Brooks thus uses the same criteria to analyze and judge these poems as he did for the modern and metaphysical verse. This was a rejection of the typical method of interpretation for these poets, which is to judge them by the Romantic standards of their day and in the light of their biographies.

=="The Heresy of Paraphrase"==

In his summary chapter, Brooks articulates his position that it is "heresy" to paraphrase a poem when trying to get at its meaning. Poems are not simply "messages" expressed in flowery language. The language is crucial in determining the message; form is content. Thus to try to abstract the meaning of a poem from the language in which that meaning is rooted, the paradoxical language of metaphor, is to disregard the internal structure of the poem that gives it its meaning. The temptation to think of poetry as prose draped in poetic language is strong simply because both are composed with words and differ only in that poetry has meter and rhyme. But Brooks instead wants us to see poetry as like music, a ballet, or a play:

The structure of a poem resembles that of a ballet or musical composition. It is a pattern of resolutions and balances and harmonizations, developed through a temporal scheme...most of us are less inclined to force the concept of 'statement' on drama than on a lyric poem; for the very nature of drama is that of something 'acted out'—something which arrives at its conclusion through conflict—something which builds conflict into its very being.
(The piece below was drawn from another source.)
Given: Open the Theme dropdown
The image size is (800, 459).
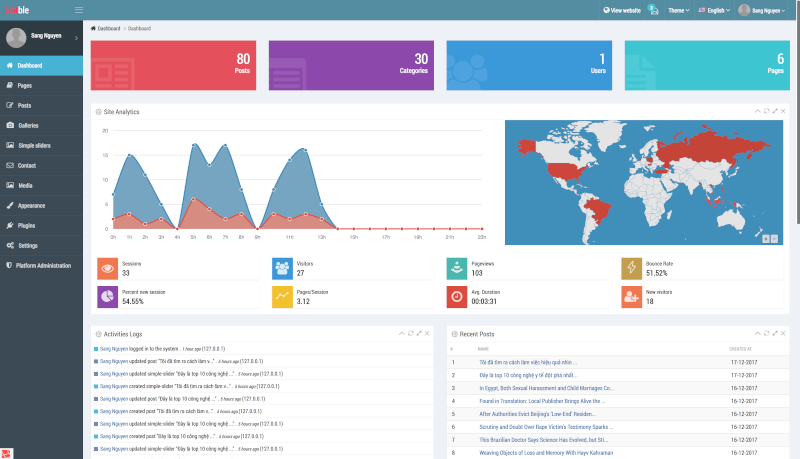Looking at the screenshot, I should click(x=680, y=9).
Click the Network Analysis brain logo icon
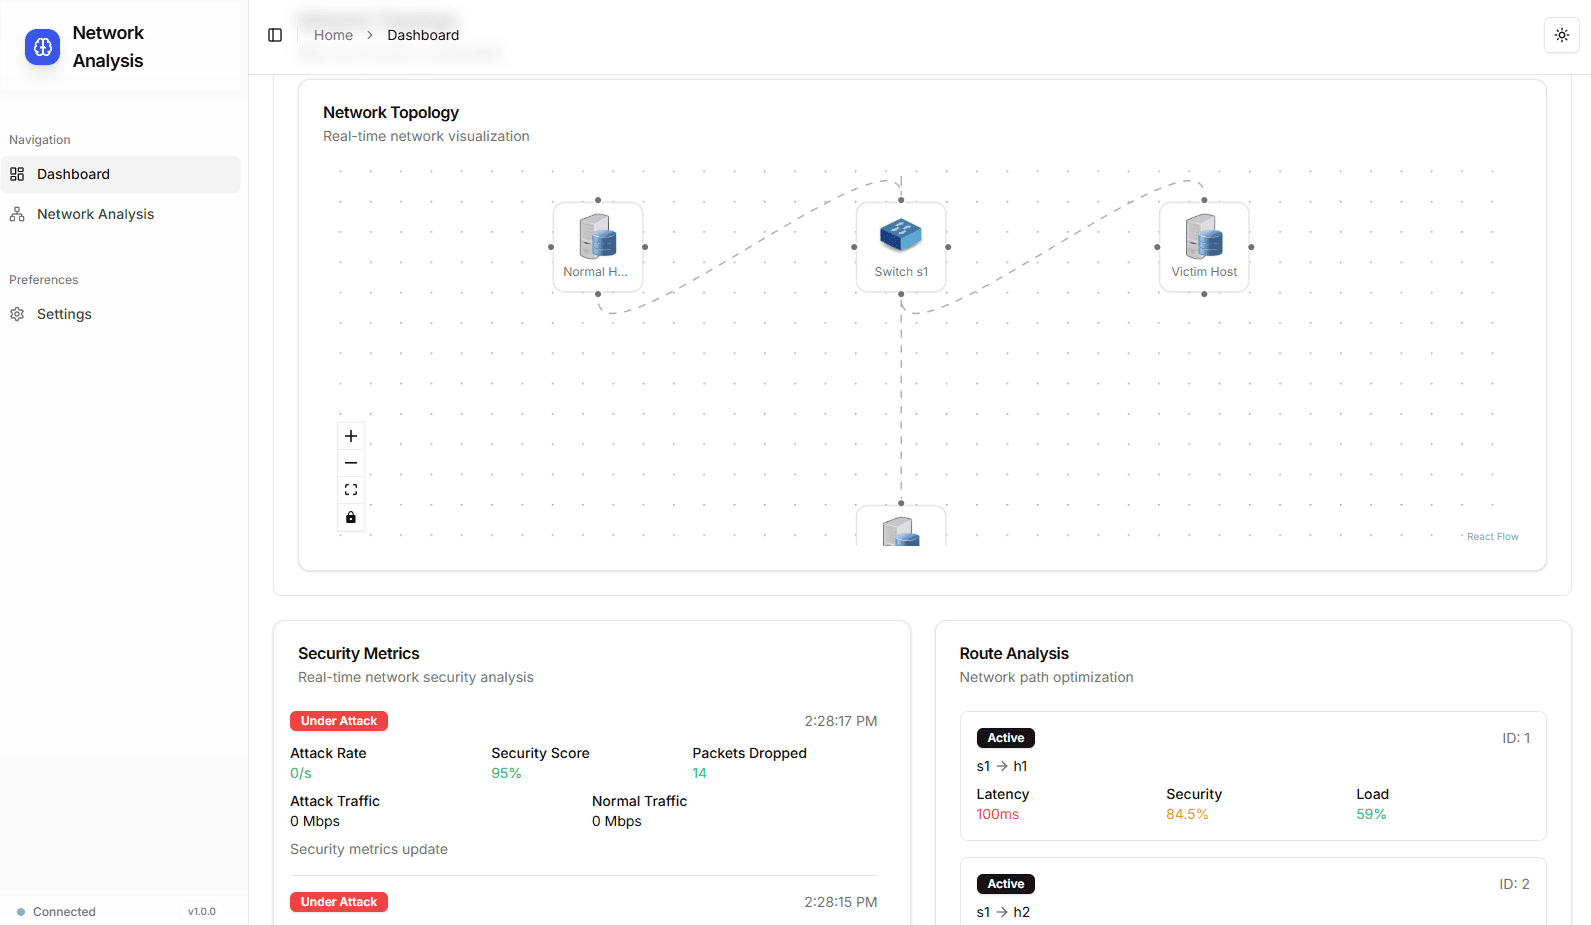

The poem is a "working out of the various tensions—set up by whatever means-by propositions, metaphors, symbols". It achieves a resolution through this working out of tensions, not necessarily a logical resolution but a satisfactory unification of different "attitudes", or dispositions towards experience. Therefore, any intellectual proposition within the poem must be viewed in the context of all the other propositions expressed in the highly changeable language of metaphor. The poem does not try to find the truth-value of a particular idea; it tries to juxtapose many, contradictory ideas together and reach a sort of resolution. The poet is trying to "unify experience" by making poetry not a statement about experience but an experience itself, with all the contradictory elements contained in one cultural expression, i.e., the poem.